На следующее лето мы поехали на Украину, на Черниговщину, к папиным сестрам Ольге и Лидии. Из окна вагона я видел как мимо проносилась Родина, широкие реки с мостами, дремучие леса и бескрайние зелёные поля. Потом мы долго плыли на пароходе по широкой реке мимо разных городов и деревень. На палубе было много детей и мы играли в прятки.

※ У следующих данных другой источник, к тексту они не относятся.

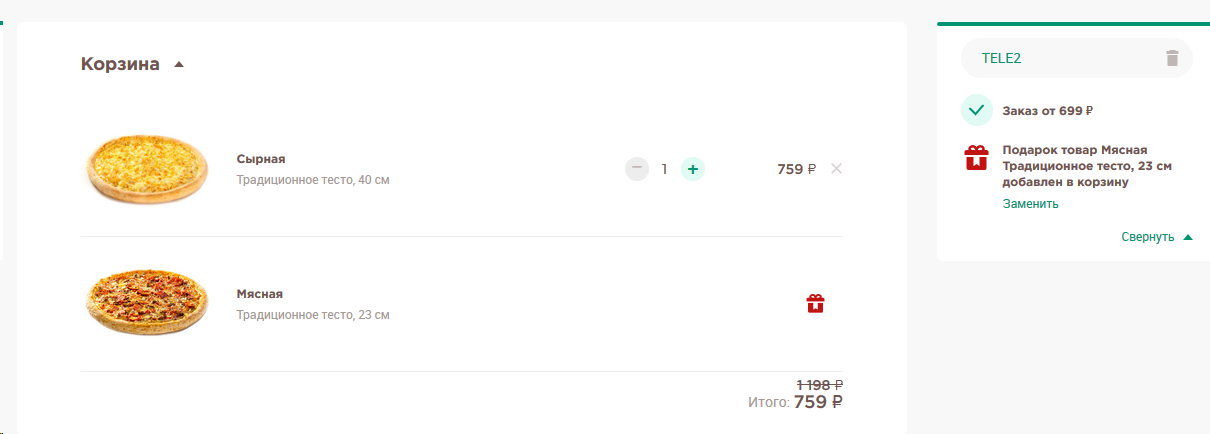Click the Сырная product name
Screen dimensions: 1210x434
pyautogui.click(x=261, y=159)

Когда мы добрались до родственников, от усталости я уснул и помню во сне на меня прыгнула огромная черная собака. Я вскрикнул, мама обняла меня и сказала: «Это значит, что скоро приедет папа». Действительно, утром приехал папа и мы, позавтракав творогом с мёдом, побежали ловить рыбу на Днепр. Мёду в деревне было очень много, потому что все в деревне разводили пчёл и собирали душистый мёд и воск, который продавали государству через кооперативы. Мне было очень обидно, что все в деревне носили ту же фамилию, что и я – Вощилины. Это потому, что фамилии в старину имели только дворяне, а крепостному люду фамилий не полагалось. А когда крепостное право император Всероссийский Александр II отменил, то вольным крестьянам давали фамилии по их промыслу. Вот и получили все мои родственники по папиной линии фамилию Вощилины потому, что разводили пчёл и вощили пчелиным воском верёвки для речных и морских дел.
Поблизости от Днепра мы набрели на пруд, заросший осокой. Папа дал мне маленькую удочку. Забросив свою, тут же вытащил большую, толстую красноперку. Она была очень красивая: желто-серебристая чешуя, красные плавнички и хвостик, желтые глазки. Она часто раскрывала свои жабры и там виднелись красненькие реснички. Я очень хотел поймать такую же, но рядом с папой у меня не клевало. Я отошел подальше от папы и забросил свою удочку. Мимо в траве прошелестела осокой длинная серая лента, я испугался и закричал. Прибежал папа, убил палкой змею, а меня ладонью больно ударил по попке. Сказал, чтобы я больше не отходил. Отец сажал меня на плечи и я ехал верхом, озирая все вокруг.